Google adds Street View grounding to Project Genie

Wed, 20th May 2026 (Yesterday)
Mark Tarre
MARK TARRE News Chief

Google has added Street View grounding to Project Genie, linking the experimental world model to real-world imagery from selected locations in the United States.

The update lets users create interactive virtual environments based on actual places, then change those scenes with different visual styles and characters. Users can choose a location through a maps pin, select an optional style such as "Desert Sands", "Stone Age" or "Ocean World", and generate a world whose starting point is tied to Street View imagery.

Project Genie is Google's experimental prototype built on Genie, a general-purpose world model designed to generate interactive environments. In research, the model has helped agents learn and reason in virtual settings, and Waymo has used it to simulate road environments.

Real-world scenes

By combining generative modelling with Street View, Google is aiming to anchor synthetic environments in recognisable locations rather than fully invented scenes. The new option lets users explore familiar places in altered forms, including underwater or historical-looking versions of real sites.

Google's examples include viewing the Golden Gate Bridge in an underwater setting with fish, or reimagining the Fort Worth Stockyards in Texas in a black-and-white film style meant to evoke the 1920s. The Street View-based feature is currently limited to U.S. locations.
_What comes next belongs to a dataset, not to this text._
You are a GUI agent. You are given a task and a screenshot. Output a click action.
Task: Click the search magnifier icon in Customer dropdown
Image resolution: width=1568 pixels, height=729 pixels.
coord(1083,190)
The system uses Maps Imagery Grounding, the same technology developers use to create AI-generated visuals with Street View. In Project Genie, that imagery forms the basis of a starting environment that can then be transformed by prompts describing the setting and characters.

Wider rollout

Google is also broadening access to the prototype. Project Genie, including the new Street View feature, is rolling out to eligible Google AI Ultra subscribers worldwide aged 18 or over.

The Google AI Ultra plan is priced at USD $200. Access is being introduced gradually rather than all at once.

The rollout marks another step in Google's effort to move world models beyond research demos and into consumer-facing tools. World models are designed to simulate environments that software agents or robots can navigate and interact with, and technology companies increasingly see them as useful for training AI systems in settings that resemble the physical world.

For Google, tying Project Genie to Street View also draws on one of its longest-established mapping assets. Street View imagery has traditionally been used for navigation and location search, but image archives and mapping data are now being used in a wider range of AI products, including synthetic scene generation and spatial reasoning systems.

Project Genie remains an experimental research prototype within Google Labs. Google is still working to improve image detail and accuracy as it expands the tool to more users.

Street View imagery in Project Genie is available now for U.S. locations, with broader geographic coverage expected over time as Google extends the feature to more places.